Mr. Ballew testified that if he had been told that the Woodses did not have legal title to the property in question, it would have made a difference as to whether he signed the papers. However, the contract indicates that the Woodses did not have to furnish proof of clear title until April 1, and the agreement provided that the Woodses "shall have a reasonable length of time within which to perfect title or cure defects in the title."[3] Consequently, as of the time of their breach, the Ballews had suffered no damage from the alleged misrepresentation that the Woodses owned the property in fee simple.


The Ballews finally contend that to enforce the contract and to deny them relief is inequitable, and that they are entitled to rescind the contract. The defendants argue that the equitable principle of rescission was never pleaded at any stage in this action until the Ballews raised it for the first time on their motion for new trial, and that the trial judge cannot be held in error for failing to grant equitable relief to the plaintiffs when it was never asked for prior to trial. We find the defendants' arguments in this regard to be without merit. In count three of the original complaint, the Ballews realleged the facts of the alleged fraud and made a demand for the return of monies paid. They pleaded a vacation of the premises, and asked that the "contract to sale [sic] real estate be rescinded."

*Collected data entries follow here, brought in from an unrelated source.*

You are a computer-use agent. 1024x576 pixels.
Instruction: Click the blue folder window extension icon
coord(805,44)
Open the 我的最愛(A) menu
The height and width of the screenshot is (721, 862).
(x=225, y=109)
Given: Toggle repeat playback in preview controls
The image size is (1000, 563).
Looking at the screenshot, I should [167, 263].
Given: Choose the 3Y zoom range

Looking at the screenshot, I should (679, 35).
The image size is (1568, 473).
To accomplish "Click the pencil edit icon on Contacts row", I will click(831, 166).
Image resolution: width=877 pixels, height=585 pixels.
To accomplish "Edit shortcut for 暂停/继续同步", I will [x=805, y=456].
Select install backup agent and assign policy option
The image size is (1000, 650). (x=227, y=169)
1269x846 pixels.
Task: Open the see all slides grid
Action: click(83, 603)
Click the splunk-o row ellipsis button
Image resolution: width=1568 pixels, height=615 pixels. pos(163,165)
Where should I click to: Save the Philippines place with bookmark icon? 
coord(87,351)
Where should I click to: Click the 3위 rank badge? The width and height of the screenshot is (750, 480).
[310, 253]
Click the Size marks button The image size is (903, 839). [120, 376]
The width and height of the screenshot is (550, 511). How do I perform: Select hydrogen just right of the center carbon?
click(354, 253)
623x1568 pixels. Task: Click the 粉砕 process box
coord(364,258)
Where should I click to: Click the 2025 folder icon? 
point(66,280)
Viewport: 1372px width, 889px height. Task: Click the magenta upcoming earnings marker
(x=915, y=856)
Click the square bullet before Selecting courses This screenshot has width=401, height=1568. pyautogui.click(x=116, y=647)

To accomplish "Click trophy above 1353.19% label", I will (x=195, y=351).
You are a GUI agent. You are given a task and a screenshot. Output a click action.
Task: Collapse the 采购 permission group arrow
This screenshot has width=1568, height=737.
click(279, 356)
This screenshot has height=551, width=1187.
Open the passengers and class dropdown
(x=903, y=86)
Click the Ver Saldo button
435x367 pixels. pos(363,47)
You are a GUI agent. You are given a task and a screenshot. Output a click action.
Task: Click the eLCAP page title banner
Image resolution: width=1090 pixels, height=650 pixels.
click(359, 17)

Indeed, "forfeitures are not favored in equity and unless the penalty is fairly proportional to the damage suffered, relief will be granted when the court can give by way of compensation all that can reasonably be expected." Humphrey v. Humphrey, 254 Ala. 395, 48 So. 2d 424 (1950). If the Woodses could not furnish good and marketable title, as called for in the purchase agreement, the Ballews would be entitled to rescind the contract and recover any earnest money deposited.

We recognize that this case was tried before a jury, but we must construe the pleadings most liberally in favor of the plaintiffs, who pleaded a claim for rescission of the contract. The allegations of fraud and the additional demand for rescission are all that would be needed under notice pleading to put the defendants on notice that the Ballews were seeking equitable relief. A.R.Civ.P. Rule 8. The trial judge erred in denying this equitable claim for relief without considering it.

The judgment of the trial court on the legal claims is affirmed, but the denial of the equitable claim is reversed, and this cause is remanded for the trial court to review the equitable claim made by the Ballews.



HORNSBY, C.J., and SHORES, J., concur specially.

SHORES, Justice (concurring specially).

I concur with the majority opinion, but write specially to point out that, under the facts in this record, the Ballews are entitled to rescind the contract and have the trial court determine, in equity, what portion of the payments they made to the Woodses should be returned to them.

HORNSBY, C.J., concurs.


[1] There were no restrictions in the sales agreement with Floyd against the Woodses' right to enter into a sales agreement with someone else.

[2] The appellees also point out that within one year a mortgage was taken on this same property by the Woodses.

[3] We note that the Woodses purchased the property and received the deed to the property in question from Floyd in May 1988. It was after that time that Floyd satisfied his mortgage on the property.